• _Prompt_: From the entries below, return exactly the lines beginning at the one that contains "Given: Expand the Ставка НДС dropdown" and ending at the one that contains "This screenshot has height=627, width=920.", both of them included, and only those lines.

(Source material begins)

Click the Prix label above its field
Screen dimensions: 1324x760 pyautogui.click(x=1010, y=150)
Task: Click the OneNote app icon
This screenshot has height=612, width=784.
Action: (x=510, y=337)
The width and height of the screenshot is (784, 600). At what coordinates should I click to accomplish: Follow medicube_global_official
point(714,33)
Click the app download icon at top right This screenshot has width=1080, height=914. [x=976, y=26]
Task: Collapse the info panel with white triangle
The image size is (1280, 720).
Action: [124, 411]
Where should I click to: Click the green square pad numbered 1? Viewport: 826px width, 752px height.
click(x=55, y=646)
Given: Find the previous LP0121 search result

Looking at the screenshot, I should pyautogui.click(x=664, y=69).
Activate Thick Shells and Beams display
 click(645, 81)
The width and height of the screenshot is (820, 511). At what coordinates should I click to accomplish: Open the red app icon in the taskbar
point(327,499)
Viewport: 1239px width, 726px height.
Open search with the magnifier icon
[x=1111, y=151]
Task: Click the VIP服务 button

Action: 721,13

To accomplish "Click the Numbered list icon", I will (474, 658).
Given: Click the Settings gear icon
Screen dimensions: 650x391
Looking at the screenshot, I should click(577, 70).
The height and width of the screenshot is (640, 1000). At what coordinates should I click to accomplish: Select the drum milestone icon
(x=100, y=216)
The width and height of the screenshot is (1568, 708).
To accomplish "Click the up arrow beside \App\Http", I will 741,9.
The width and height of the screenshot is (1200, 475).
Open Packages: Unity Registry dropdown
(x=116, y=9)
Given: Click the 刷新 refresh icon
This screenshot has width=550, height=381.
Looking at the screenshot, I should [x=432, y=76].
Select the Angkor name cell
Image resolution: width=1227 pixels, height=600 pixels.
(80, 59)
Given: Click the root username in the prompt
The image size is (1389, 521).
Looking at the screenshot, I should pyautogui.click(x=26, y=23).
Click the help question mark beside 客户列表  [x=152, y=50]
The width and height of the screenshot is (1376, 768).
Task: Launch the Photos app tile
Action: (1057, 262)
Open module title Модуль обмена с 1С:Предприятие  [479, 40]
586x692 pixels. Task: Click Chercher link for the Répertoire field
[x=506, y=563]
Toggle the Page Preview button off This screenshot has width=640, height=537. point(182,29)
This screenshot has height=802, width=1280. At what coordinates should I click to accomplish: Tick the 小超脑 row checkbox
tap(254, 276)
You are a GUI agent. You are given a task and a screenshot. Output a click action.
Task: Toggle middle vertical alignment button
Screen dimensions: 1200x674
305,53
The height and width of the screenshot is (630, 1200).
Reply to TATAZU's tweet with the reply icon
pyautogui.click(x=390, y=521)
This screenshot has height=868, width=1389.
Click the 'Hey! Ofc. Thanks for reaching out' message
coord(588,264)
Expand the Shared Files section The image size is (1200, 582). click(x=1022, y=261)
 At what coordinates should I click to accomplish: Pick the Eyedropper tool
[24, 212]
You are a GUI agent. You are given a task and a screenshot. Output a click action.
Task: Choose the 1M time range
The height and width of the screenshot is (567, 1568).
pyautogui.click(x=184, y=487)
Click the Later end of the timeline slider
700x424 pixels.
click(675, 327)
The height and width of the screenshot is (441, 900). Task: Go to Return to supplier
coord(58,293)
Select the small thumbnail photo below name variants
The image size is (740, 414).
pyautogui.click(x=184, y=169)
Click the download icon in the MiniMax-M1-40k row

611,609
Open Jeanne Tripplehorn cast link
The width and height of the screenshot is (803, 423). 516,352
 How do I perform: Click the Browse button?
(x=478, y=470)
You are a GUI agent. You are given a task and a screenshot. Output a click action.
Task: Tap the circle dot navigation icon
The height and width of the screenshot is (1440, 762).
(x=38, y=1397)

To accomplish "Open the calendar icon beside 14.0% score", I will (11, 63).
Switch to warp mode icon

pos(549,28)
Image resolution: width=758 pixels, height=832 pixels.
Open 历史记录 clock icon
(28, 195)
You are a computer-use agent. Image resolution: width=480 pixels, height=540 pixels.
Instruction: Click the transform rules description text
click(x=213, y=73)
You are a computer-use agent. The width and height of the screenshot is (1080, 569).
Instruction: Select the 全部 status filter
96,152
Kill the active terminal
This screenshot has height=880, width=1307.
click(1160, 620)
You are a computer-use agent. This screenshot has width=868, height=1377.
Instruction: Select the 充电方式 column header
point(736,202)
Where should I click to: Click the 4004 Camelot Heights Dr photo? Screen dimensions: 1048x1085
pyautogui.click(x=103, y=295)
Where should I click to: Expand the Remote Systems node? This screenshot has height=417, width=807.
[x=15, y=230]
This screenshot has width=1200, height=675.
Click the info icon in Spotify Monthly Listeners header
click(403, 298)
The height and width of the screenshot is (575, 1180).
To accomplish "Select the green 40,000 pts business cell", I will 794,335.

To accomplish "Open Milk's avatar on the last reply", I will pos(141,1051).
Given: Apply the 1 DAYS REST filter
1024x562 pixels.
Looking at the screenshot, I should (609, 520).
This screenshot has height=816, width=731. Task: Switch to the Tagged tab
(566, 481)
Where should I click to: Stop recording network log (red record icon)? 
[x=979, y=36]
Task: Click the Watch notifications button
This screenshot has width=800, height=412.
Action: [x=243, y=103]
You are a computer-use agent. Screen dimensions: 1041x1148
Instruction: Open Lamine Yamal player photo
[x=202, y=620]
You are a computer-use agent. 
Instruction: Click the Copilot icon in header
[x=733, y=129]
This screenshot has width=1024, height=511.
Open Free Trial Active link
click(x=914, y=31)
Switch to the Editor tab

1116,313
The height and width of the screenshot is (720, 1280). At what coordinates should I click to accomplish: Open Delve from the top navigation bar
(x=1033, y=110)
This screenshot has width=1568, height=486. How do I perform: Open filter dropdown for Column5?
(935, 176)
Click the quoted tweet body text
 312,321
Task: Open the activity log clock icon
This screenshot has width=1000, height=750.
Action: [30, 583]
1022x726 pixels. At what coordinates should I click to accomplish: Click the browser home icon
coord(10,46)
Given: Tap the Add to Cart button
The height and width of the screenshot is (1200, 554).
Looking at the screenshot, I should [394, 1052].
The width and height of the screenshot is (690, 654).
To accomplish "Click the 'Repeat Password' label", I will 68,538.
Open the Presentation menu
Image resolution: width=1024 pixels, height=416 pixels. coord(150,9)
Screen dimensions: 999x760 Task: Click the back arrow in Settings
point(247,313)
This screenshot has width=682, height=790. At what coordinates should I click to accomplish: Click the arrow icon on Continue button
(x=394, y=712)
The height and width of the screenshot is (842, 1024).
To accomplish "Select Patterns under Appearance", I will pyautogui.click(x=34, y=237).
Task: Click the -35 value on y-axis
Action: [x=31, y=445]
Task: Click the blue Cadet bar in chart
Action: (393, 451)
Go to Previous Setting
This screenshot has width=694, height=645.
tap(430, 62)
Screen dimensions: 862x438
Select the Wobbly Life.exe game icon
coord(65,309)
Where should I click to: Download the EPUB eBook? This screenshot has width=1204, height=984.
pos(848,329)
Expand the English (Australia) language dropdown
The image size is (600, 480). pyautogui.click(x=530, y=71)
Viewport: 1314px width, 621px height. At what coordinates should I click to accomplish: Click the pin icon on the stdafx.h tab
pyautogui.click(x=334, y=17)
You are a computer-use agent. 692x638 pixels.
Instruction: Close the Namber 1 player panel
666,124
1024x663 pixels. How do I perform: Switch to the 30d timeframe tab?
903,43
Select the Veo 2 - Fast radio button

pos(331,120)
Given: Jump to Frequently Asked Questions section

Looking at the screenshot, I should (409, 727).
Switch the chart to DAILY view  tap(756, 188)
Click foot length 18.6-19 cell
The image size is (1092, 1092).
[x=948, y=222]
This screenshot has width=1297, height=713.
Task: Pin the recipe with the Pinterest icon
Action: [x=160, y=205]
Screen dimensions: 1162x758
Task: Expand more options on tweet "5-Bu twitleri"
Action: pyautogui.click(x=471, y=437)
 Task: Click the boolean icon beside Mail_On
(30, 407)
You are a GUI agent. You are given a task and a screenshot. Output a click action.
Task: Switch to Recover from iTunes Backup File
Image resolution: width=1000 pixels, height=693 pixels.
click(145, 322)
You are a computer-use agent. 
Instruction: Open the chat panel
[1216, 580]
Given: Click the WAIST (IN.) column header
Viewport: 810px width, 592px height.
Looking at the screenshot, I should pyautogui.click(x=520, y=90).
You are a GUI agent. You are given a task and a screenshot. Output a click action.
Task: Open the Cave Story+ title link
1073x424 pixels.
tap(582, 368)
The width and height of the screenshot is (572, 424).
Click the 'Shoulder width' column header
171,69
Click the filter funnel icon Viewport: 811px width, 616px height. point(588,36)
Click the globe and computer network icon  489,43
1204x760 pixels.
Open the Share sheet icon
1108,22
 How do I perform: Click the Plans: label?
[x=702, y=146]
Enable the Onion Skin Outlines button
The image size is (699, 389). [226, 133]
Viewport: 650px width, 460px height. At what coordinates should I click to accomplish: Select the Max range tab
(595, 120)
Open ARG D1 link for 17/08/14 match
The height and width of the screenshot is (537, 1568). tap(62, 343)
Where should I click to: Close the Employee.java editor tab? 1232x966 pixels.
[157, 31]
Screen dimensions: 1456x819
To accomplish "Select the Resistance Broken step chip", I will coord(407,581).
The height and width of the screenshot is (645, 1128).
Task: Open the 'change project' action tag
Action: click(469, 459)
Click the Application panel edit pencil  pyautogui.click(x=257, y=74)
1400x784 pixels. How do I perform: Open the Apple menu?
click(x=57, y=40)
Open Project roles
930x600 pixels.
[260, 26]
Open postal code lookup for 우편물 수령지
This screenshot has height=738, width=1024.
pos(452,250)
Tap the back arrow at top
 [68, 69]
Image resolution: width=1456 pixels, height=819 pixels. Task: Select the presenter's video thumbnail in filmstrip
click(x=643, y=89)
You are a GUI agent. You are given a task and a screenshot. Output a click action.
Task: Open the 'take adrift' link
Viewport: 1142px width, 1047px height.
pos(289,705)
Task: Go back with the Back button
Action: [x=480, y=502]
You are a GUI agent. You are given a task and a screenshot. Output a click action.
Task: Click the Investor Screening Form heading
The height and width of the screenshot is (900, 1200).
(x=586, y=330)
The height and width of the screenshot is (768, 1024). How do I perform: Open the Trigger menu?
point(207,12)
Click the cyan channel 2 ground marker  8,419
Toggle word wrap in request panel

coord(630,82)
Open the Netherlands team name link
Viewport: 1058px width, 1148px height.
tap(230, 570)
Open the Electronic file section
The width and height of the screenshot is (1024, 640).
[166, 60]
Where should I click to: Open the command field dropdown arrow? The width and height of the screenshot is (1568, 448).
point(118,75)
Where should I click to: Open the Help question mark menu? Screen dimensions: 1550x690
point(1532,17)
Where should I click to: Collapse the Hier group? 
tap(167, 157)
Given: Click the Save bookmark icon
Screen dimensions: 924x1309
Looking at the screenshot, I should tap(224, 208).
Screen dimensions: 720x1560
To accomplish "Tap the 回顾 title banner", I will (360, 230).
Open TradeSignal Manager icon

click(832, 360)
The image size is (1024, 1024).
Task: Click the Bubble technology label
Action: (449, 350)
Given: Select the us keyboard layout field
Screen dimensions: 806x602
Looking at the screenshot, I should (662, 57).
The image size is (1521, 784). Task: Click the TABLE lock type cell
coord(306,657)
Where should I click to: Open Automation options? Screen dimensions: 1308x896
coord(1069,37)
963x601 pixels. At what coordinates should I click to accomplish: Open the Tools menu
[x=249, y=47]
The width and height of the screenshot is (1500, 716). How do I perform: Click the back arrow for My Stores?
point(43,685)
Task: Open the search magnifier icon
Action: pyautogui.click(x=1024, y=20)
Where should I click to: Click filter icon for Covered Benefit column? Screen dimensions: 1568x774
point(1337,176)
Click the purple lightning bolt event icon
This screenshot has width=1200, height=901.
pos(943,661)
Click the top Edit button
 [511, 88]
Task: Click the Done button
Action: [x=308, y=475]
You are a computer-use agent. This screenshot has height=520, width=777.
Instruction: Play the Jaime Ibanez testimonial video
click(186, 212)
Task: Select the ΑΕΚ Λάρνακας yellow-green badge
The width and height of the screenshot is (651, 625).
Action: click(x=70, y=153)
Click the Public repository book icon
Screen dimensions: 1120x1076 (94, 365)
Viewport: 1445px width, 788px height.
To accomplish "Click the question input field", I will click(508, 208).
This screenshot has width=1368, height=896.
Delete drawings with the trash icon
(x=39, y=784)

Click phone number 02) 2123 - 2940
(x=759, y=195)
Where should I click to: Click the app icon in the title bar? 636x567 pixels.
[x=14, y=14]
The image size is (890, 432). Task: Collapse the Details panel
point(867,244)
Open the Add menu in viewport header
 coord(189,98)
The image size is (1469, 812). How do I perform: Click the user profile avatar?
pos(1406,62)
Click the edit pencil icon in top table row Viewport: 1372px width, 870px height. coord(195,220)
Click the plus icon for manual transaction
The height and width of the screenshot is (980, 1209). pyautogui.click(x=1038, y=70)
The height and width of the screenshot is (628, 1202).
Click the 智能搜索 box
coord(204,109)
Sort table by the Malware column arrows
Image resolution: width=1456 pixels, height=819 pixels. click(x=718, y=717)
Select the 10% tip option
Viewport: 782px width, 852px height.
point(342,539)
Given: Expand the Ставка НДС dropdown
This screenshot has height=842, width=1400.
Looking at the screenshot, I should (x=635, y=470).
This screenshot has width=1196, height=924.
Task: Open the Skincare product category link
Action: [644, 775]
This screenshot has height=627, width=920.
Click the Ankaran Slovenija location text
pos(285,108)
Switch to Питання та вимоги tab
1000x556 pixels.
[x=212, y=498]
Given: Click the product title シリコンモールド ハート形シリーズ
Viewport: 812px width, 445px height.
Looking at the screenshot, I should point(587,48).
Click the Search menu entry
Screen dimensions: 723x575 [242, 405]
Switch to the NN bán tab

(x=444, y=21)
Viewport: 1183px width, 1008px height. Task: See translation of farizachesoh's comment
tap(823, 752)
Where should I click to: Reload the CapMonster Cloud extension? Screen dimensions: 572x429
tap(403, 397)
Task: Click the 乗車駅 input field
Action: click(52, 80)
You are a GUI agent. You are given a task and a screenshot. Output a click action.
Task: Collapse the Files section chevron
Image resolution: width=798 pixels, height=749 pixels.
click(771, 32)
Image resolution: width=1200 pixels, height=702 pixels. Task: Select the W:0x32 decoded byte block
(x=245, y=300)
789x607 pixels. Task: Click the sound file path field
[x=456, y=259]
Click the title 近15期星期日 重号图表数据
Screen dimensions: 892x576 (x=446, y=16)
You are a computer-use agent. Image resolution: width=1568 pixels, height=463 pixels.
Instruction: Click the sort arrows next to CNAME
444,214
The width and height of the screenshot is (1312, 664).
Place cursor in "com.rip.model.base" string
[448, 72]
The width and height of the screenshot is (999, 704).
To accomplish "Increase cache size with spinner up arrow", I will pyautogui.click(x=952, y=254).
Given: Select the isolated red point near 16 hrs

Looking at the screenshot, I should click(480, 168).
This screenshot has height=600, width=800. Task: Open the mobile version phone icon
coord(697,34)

(Source material ends)

• _Written solution_:
Given: Expand the Ставка НДС dropdown
This screenshot has height=842, width=1400.
Looking at the screenshot, I should (x=635, y=470).
This screenshot has width=1196, height=924.
Task: Open the Skincare product category link
Action: [644, 775]
This screenshot has height=627, width=920.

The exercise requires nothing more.